Clowns, squelettes et morts-vivants. Sur son compte Facebook, aucune trace du vrai visage de Killian. Dans ses albums, on trouve, pêle-mêle, des clowns, des squelettes, des morts-vivants et des photos de membres du GIGN. "Tu mais toujours que des trus gors lol (sic)", commente l'un de ses amis. Sur le profil d'un autre de ses contacts, qui "like" régulièrement ses photos, est partagé un cliché de T.J. Lane, un garçon de 17 ans auteur d'une fusillade mortelle dans l'Ohio, aux Etats-Unis, en 2012.
Un film de 7 secondes, partagé sur ce compte, montre une personne en sweat-shirt, à la tête recouverte par un masque à gaz et un masque de clown, tendre un pistolet, factice ou non chargé.
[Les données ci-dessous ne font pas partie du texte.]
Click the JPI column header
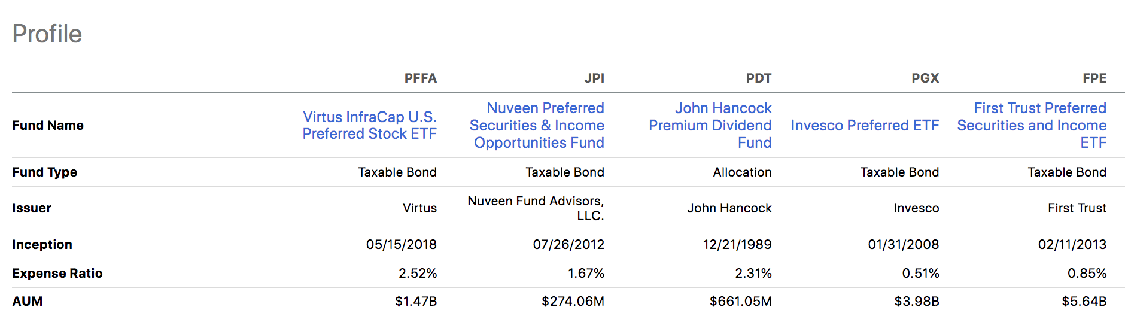The width and height of the screenshot is (1125, 328). click(x=594, y=78)
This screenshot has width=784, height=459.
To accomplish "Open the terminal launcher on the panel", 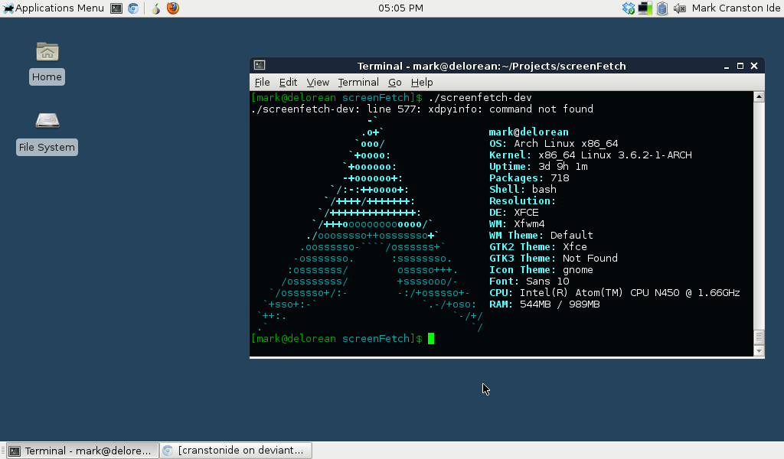I will click(x=116, y=8).
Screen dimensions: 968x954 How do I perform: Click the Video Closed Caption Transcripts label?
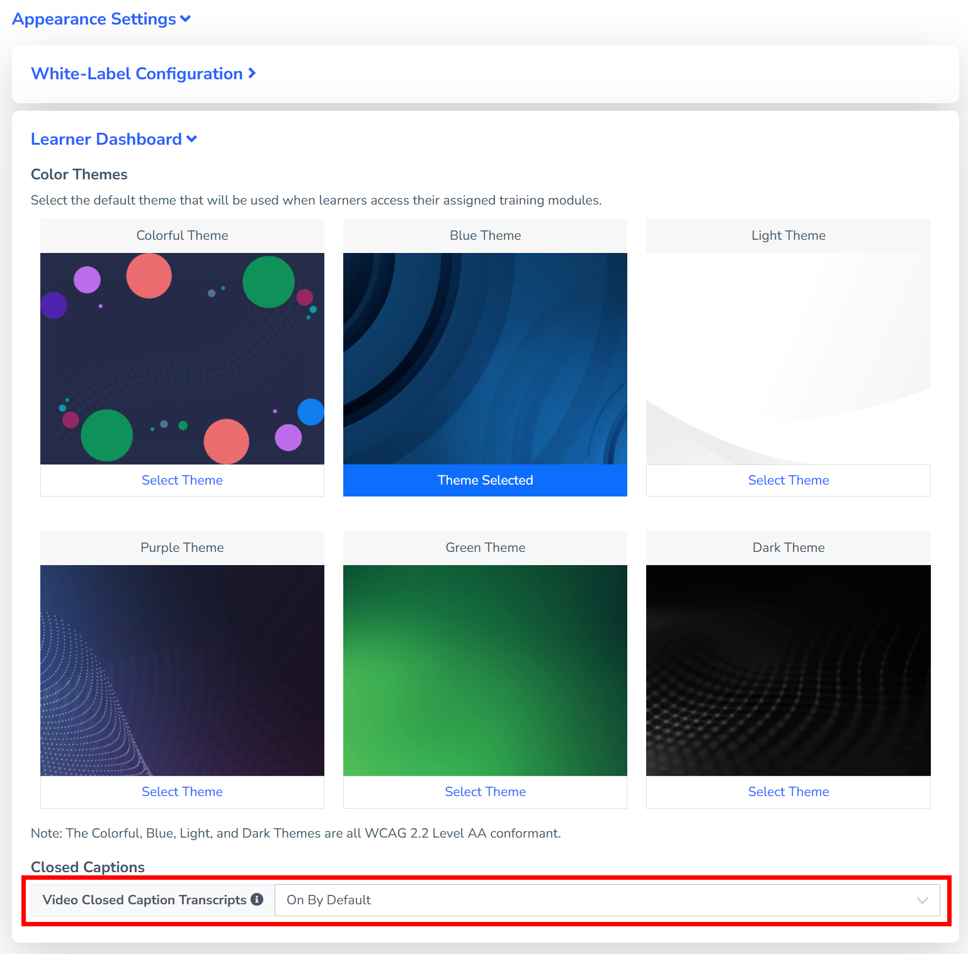point(144,900)

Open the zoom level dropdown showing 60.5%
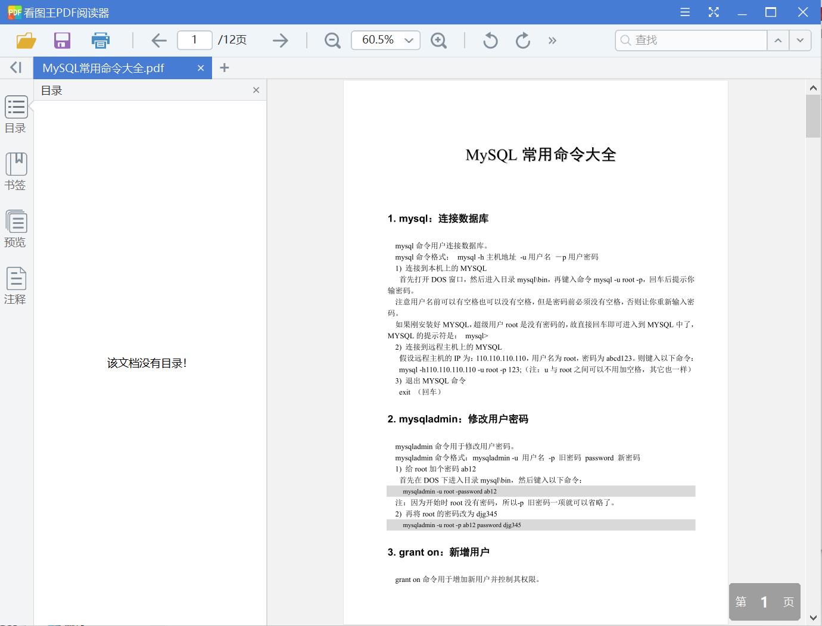point(385,40)

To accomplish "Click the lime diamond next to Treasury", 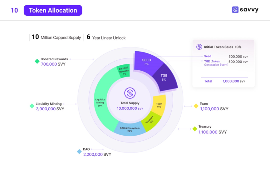I will [195, 129].
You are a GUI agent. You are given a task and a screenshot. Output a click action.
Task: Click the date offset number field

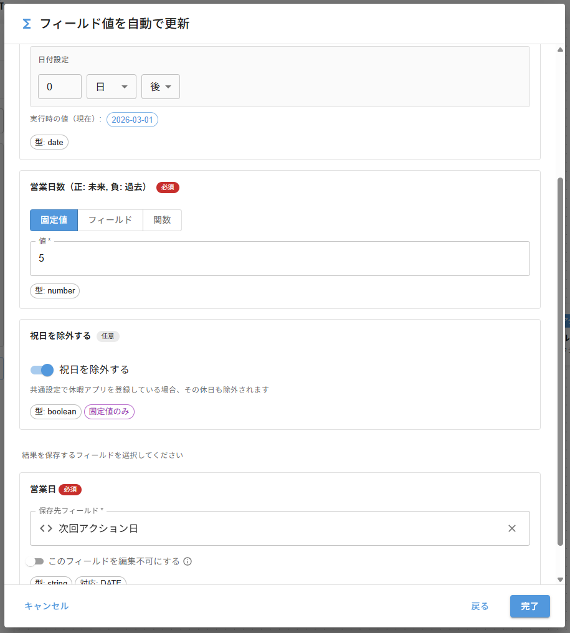click(x=60, y=87)
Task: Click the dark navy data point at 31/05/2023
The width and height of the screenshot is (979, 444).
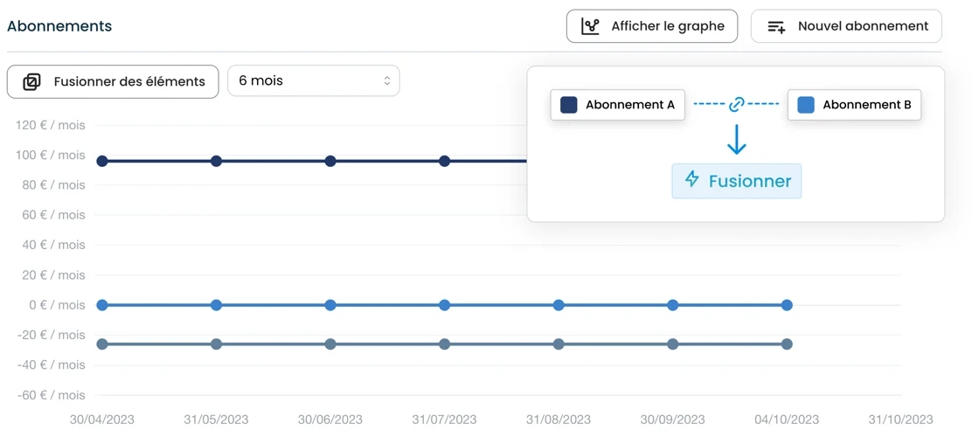Action: coord(216,161)
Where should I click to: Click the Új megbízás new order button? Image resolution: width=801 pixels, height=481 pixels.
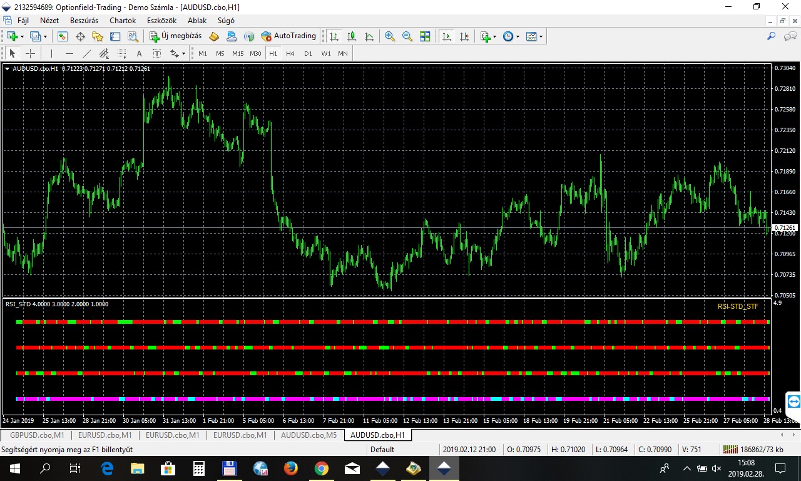click(175, 36)
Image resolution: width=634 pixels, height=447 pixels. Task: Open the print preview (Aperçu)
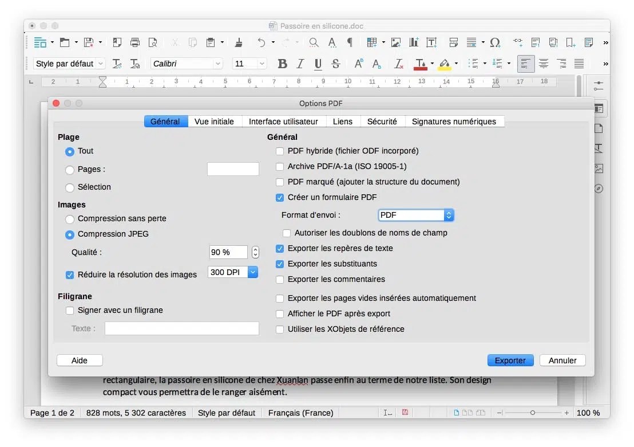click(153, 42)
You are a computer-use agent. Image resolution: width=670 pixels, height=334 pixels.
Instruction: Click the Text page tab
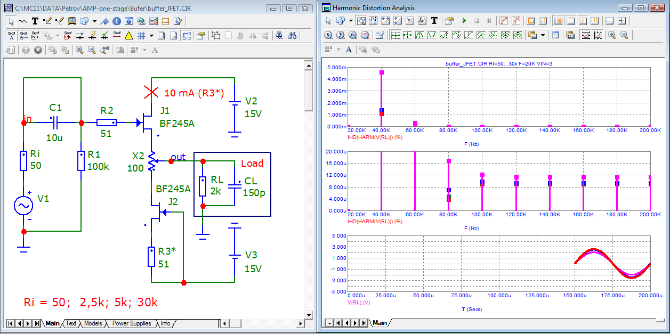coord(71,323)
Il tire une première fois en direction de la caméra, puis deux fois vers sa tête. Comme seule bande-son, on entend trois petits "clics". "Il y a mon masque à gaz", répond le jeune homme en commentaires, semblant suggérer que c'est lui que l'on voit sur la vidéo.
Fascination pour les tueries de masse. Sur le profil Youtube de Killian, on trouve en outre plusieurs éléments semblant indiquer une certaine fascination pour les tueries de masse. Dans une playlist intitulée "Columbine", il partage une chanson du groupe Ill Bill, intitulée The Anatomy Of a School Shooting (l'anatomie d'une fusillade scolaire). On peut également voir l'intégralité du film "Zero day", toujours inspiré de la fusillade de Columbine. Deux jeunes lycéens se sentant exclus y décident d'éliminer tous leurs camarades.
Ces éléments, ajoutés au déroulé de la fusillade, ont rapidement poussé les enquêteurs à exclure la piste du terrorisme, jeudi. "On est plutôt sur quelqu'un qui semble avoir des problèmes psychologiques", a indiqué le président (LR) de la région Provence-Alpes-Côte d'Azur, Christian Estrosi. Les motivations du tireur, en garde à vue jeudi soir, pourraient être liées "aux mauvaises relations qu'il entretiendrait avec d'autres élèves", a ajouté la procureure de Grasse, Fabienne Atzori. La ministre de l'Éducation, Najat Vallaud-Belkacem, a elle évoqué "l'acte fou d'un jeune homme fragile et fasciné par les armes à feu".